ST PAUL MALMESBURY WITHOUT

1360/0/10020 HULLAVINGTON BARRACKS
01-DEC-05 Building 79 (MT Group)

GV II

Aircraft workshops. 1935 - 6. A Bulloch, architectural advisor to the Air Ministry's Directorate of Works and Buildings. Drawing No 2048/34. Bath stone ashlar on brick or blockwork, profiled tile roofing and tall square stack.

PLAN: Two long hipped service sheds in parallel (for airframes and engines), flanking a lower mainly top-lit flat-roofed unit containing offices, stores and Instrument Repair Shop.

EXTERIOR: Steel casement windows with horizontal bars, grouped under projecting lintel-bands. The NW front, towards the hangars (qqv), has full height sliding/folding doors to each shed, set forward one bay from the centre section. This has a high flush-coped parapet concealing roof lights, above a central door with overlight, flanked by a single and 2-light casement each side, and all to a lintel band. The returns to SW and NE each have 7 large 3-light casements, the end lights separated from the centre group by downpipes to hopper-heads. The SE front is similar to the NW front, but the central door has been partially blocked and there is an additional doorway to its left; the workshop bays project further with 2-light casements on the inner returns.

INTERIOR: Original panelled and sliding doors. The main repair sheds have steel roof trusses and plain concrete floor, one with inspection pit.

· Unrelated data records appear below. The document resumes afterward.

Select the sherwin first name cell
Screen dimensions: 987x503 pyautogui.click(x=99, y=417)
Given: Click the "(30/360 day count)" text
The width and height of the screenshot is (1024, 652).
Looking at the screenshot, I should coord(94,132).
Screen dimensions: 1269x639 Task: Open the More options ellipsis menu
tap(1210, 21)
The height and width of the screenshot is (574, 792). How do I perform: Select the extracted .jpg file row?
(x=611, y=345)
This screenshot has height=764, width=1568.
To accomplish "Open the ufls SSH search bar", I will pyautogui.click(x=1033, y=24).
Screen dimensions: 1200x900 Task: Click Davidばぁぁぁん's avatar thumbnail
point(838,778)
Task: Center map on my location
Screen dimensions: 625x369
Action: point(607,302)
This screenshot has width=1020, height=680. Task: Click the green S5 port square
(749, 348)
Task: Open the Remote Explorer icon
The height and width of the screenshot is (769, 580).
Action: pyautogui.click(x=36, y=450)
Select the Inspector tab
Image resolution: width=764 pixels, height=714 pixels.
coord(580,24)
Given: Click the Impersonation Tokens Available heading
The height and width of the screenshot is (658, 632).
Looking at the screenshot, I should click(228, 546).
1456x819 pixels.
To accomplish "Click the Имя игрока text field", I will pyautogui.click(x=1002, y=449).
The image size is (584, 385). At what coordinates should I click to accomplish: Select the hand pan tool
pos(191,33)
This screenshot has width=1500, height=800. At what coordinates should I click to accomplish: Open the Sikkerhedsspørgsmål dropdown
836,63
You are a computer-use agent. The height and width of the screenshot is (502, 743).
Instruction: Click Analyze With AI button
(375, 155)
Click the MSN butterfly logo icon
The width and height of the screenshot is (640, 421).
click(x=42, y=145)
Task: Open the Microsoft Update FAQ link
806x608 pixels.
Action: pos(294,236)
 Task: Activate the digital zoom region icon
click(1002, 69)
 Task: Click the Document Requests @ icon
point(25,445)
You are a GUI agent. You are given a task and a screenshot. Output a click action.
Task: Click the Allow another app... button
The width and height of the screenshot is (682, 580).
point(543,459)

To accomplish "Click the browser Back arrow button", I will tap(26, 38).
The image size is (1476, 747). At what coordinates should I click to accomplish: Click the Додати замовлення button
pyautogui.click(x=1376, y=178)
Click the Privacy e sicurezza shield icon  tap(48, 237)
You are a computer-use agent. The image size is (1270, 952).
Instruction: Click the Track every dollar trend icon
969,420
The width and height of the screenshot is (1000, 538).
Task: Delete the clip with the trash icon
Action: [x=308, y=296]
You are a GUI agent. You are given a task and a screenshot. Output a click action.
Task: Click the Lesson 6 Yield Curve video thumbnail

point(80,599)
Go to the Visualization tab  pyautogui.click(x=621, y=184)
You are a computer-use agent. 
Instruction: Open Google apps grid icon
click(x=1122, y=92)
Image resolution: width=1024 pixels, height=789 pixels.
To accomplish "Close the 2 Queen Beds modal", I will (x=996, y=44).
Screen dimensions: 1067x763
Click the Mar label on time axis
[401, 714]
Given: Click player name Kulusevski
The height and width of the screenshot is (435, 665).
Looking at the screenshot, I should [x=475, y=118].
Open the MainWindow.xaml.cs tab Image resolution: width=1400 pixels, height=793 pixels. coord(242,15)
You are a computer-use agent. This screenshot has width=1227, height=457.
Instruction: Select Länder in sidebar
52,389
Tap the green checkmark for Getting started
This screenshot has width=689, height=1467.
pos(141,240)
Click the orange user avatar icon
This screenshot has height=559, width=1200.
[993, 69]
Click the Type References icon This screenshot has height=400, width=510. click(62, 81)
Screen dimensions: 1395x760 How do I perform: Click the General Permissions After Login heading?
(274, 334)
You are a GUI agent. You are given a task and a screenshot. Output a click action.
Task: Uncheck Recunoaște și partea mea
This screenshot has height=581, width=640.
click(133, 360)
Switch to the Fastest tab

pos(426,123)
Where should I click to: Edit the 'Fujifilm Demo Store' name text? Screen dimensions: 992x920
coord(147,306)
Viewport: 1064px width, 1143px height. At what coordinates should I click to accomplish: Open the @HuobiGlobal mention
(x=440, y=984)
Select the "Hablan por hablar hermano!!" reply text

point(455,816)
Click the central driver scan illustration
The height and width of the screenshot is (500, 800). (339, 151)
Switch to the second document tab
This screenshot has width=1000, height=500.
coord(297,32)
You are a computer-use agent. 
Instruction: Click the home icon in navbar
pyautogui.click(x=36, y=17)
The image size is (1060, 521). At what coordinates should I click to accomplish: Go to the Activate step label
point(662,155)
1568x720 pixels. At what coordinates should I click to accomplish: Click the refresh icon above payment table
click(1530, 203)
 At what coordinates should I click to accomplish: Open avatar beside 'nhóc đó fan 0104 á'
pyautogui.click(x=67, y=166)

HISTORY: This aircraft repair building is one of a group of technical buildings at this nationally important site that are both substantially complete - with original windows and other fitments - and which display the successful fusion of functional and aesthetic requirements that distinguished the early phase of the post-1934 expansion of the RAF. It also comprises part of a remarkably complete technical group, established to the N of the main group on this base for the purpose of providing repair and administration facilities to the Aircraft Storage Unit.

Hullavington, which opened on June 6th 1937 as a Flying Training Station, is in every respect the key station most strongly representative of the improved architectural quality characteristic of the air bases developed under the post-1934 expansion of the RAF. Its position in the west of England with other training and maintenance bases also prompted its selection in 1938 as one of series of Aircraft Storage Units for the storage of vital reserves destined for the operational front-line. For further details on the site, see Buildings 59, 60 and 61 (The Officers' Mess).